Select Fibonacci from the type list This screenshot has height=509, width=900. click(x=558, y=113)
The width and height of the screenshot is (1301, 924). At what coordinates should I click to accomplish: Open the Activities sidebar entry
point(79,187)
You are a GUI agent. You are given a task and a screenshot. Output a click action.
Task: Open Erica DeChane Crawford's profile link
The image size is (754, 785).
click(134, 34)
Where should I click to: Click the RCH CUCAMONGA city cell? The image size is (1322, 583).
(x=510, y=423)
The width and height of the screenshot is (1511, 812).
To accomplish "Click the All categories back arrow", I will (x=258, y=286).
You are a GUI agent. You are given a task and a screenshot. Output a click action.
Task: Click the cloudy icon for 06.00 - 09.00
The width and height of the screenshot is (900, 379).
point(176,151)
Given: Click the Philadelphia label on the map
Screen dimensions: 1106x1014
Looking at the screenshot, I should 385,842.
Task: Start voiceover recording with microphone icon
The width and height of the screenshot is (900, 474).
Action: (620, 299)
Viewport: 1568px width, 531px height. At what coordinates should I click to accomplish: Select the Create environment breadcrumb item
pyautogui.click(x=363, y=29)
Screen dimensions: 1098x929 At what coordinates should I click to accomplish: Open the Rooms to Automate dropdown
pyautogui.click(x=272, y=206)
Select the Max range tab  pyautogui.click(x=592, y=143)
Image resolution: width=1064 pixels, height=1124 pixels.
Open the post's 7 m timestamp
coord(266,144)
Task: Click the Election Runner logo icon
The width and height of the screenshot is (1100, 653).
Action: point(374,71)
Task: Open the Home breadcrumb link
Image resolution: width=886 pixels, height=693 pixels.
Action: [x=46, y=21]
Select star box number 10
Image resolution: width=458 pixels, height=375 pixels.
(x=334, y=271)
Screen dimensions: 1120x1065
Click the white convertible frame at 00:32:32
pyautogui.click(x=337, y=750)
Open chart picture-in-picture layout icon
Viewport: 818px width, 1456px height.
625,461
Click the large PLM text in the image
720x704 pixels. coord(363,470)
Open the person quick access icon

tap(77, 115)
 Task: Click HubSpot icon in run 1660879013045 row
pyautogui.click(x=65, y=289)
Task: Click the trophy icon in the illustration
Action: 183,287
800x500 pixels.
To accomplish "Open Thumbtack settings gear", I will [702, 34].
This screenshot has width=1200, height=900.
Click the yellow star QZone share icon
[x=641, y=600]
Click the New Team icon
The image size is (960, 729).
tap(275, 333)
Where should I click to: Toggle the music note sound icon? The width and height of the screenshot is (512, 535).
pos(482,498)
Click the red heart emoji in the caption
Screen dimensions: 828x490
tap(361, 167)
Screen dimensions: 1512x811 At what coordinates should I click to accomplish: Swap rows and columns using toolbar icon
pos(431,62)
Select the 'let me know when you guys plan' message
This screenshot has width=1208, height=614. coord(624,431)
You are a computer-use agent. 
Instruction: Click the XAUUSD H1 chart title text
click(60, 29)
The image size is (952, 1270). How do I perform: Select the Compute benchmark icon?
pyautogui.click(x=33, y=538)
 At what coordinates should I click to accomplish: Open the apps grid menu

☆ ☆ ☆ ☆

▸ EXERCISE INSTRUCTIONS:
Every entry must be printed again, exactly as it reads.

▸ WORKED SOLUTION:
Select Fibonacci from the type list This screenshot has height=509, width=900. click(x=558, y=113)
The width and height of the screenshot is (1301, 924). At what coordinates should I click to accomplish: Open the Activities sidebar entry
point(79,187)
You are a GUI agent. You are given a task and a screenshot. Output a click action.
Task: Open Erica DeChane Crawford's profile link
The image size is (754, 785).
click(134, 34)
Where should I click to: Click the RCH CUCAMONGA city cell? The image size is (1322, 583).
(x=510, y=423)
The width and height of the screenshot is (1511, 812).
To accomplish "Click the All categories back arrow", I will (x=258, y=286).
You are a GUI agent. You are given a task and a screenshot. Output a click action.
Task: Click the cloudy icon for 06.00 - 09.00
The width and height of the screenshot is (900, 379).
point(176,151)
Given: Click the Philadelphia label on the map
Screen dimensions: 1106x1014
Looking at the screenshot, I should 385,842.
Task: Start voiceover recording with microphone icon
The width and height of the screenshot is (900, 474).
Action: (620, 299)
Viewport: 1568px width, 531px height. At what coordinates should I click to accomplish: Select the Create environment breadcrumb item
pyautogui.click(x=363, y=29)
Screen dimensions: 1098x929 At what coordinates should I click to accomplish: Open the Rooms to Automate dropdown
pyautogui.click(x=272, y=206)
Select the Max range tab  pyautogui.click(x=592, y=143)
Image resolution: width=1064 pixels, height=1124 pixels.
Open the post's 7 m timestamp
coord(266,144)
Task: Click the Election Runner logo icon
The width and height of the screenshot is (1100, 653).
Action: point(374,71)
Task: Open the Home breadcrumb link
Image resolution: width=886 pixels, height=693 pixels.
Action: [x=46, y=21]
Select star box number 10
Image resolution: width=458 pixels, height=375 pixels.
(x=334, y=271)
Screen dimensions: 1120x1065
Click the white convertible frame at 00:32:32
pyautogui.click(x=337, y=750)
Open chart picture-in-picture layout icon
Viewport: 818px width, 1456px height.
625,461
Click the large PLM text in the image
720x704 pixels. coord(363,470)
Open the person quick access icon

tap(77, 115)
 Task: Click HubSpot icon in run 1660879013045 row
pyautogui.click(x=65, y=289)
Task: Click the trophy icon in the illustration
Action: 183,287
800x500 pixels.
To accomplish "Open Thumbtack settings gear", I will [702, 34].
This screenshot has width=1200, height=900.
Click the yellow star QZone share icon
[x=641, y=600]
Click the New Team icon
The image size is (960, 729).
tap(275, 333)
Where should I click to: Toggle the music note sound icon? The width and height of the screenshot is (512, 535).
pos(482,498)
Click the red heart emoji in the caption
Screen dimensions: 828x490
tap(361, 167)
Screen dimensions: 1512x811 At what coordinates should I click to accomplish: Swap rows and columns using toolbar icon
pos(431,62)
Select the 'let me know when you guys plan' message
This screenshot has width=1208, height=614. coord(624,431)
You are a computer-use agent. 
Instruction: Click the XAUUSD H1 chart title text
click(60, 29)
The image size is (952, 1270). How do I perform: Select the Compute benchmark icon?
pyautogui.click(x=33, y=538)
 At what coordinates should I click to accomplish: Open the apps grid menu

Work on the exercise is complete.